検査で異常が見つかりにくい慢性腹痛(数週間~数か月以上持続する腹痛)の原因として、前編では前皮神経絞扼症候群(ACNES)と腹腔動脈起始部圧迫症候群(CACS)を取り上げました。後編では中枢性腹痛症候群、機能性ディスペプシア・過敏性腸症候群について取りあげたいと思います。

4.中枢性腹痛症候群(CAPS:Central mediated Abdominal Pain Syndrome)

 この病気を理解するには、まず私達が痛みを自覚するメカニズムを知る必要があります。ただし詳細を説明すると非常に難しくなるため、出来るだけ簡略化して説明しようと思います。

 「痛い」と感じるような刺激を私達が受けた時、まずは全身に張り巡らされた痛覚神経がその刺激を検知し、電気信号に変換して脊髄へと送ります。脊髄では痛みの電気信号を別の神経が受け取り、さらに脳へと伝えます。この一連の神経の働きによって、私達は「痛い」と自覚するわけです。

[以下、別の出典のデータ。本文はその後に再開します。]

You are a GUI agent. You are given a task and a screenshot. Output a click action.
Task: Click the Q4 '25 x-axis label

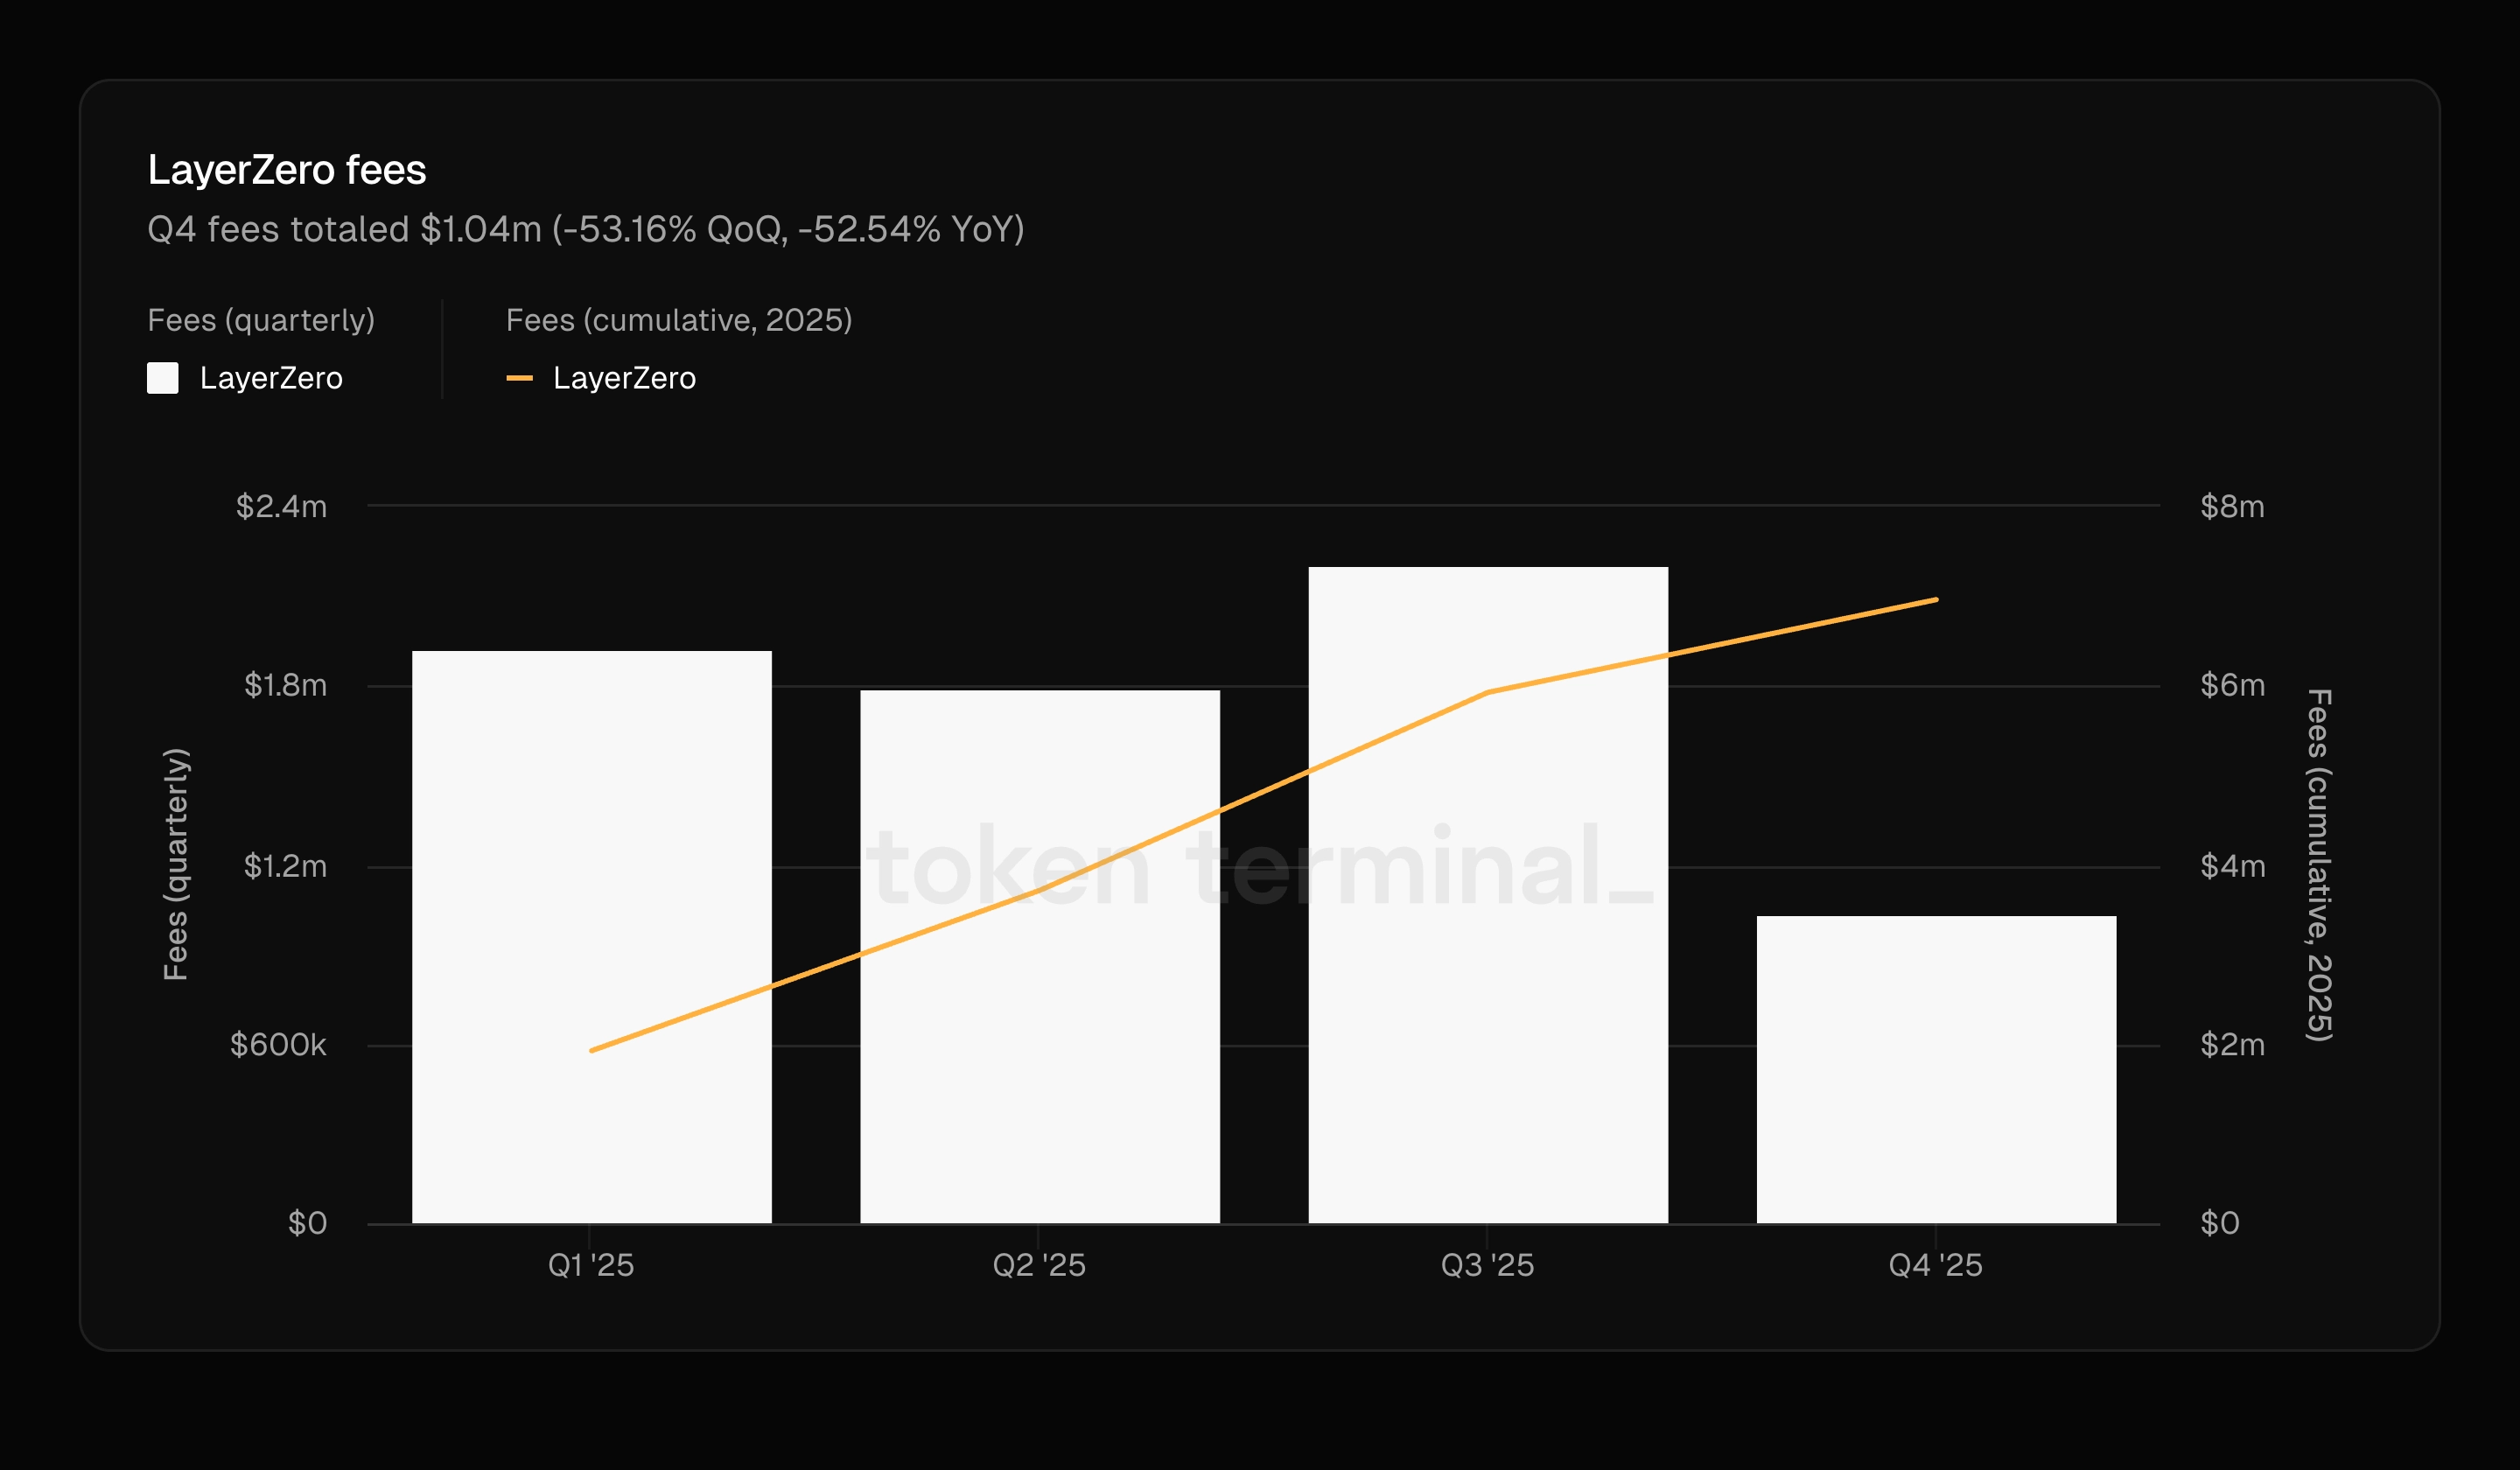[1936, 1265]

 このように痛みの刺激はいくつかの神経がリレーすることによって脳へと送られるのですが、これらの神経のうち体の各部~脊髄までの神経を末梢神経、脊髄~脳までの神経を中枢神経と呼びます。中枢性腹痛症候群は中枢神経が過敏になるために、体や末梢神経には何の異常もないのに痛みを知覚してしまう病気です。画像検査をしても明らかな異常は見つからず、中枢神経の機能的な異常(最近では痛みの信号を抑制できなくなることが主な原因と考えられています)によって痛みを知覚するようになると考えられています。

 以下、具体的な特徴を挙げていきます。

 40歳前後の女性に発症しやすい病気です(米国の統計では35歳から45歳に多く、女性の方が男性よりも1.5~2倍多いとされています)。痛みは多くの場合途切れなく持続し、ほぼ毎日みられます。強い痛みのために日常生活も障害されることがあります(仕事や学校生活に影響します)。典型的な特徴として、食事・排便・月経などによって痛みの強さは変化しません。さらに痛みは特定の部位ではなく広い範囲に見られます(解剖学的な臓器に限局しない)。時にうつ病などの精神疾患や、線維筋痛症などの慢性疼痛疾患を合併していることがあります。発症には外傷・手術・大きなストレスなどが関連していることがありますが、これらと関係なく発症することもあります。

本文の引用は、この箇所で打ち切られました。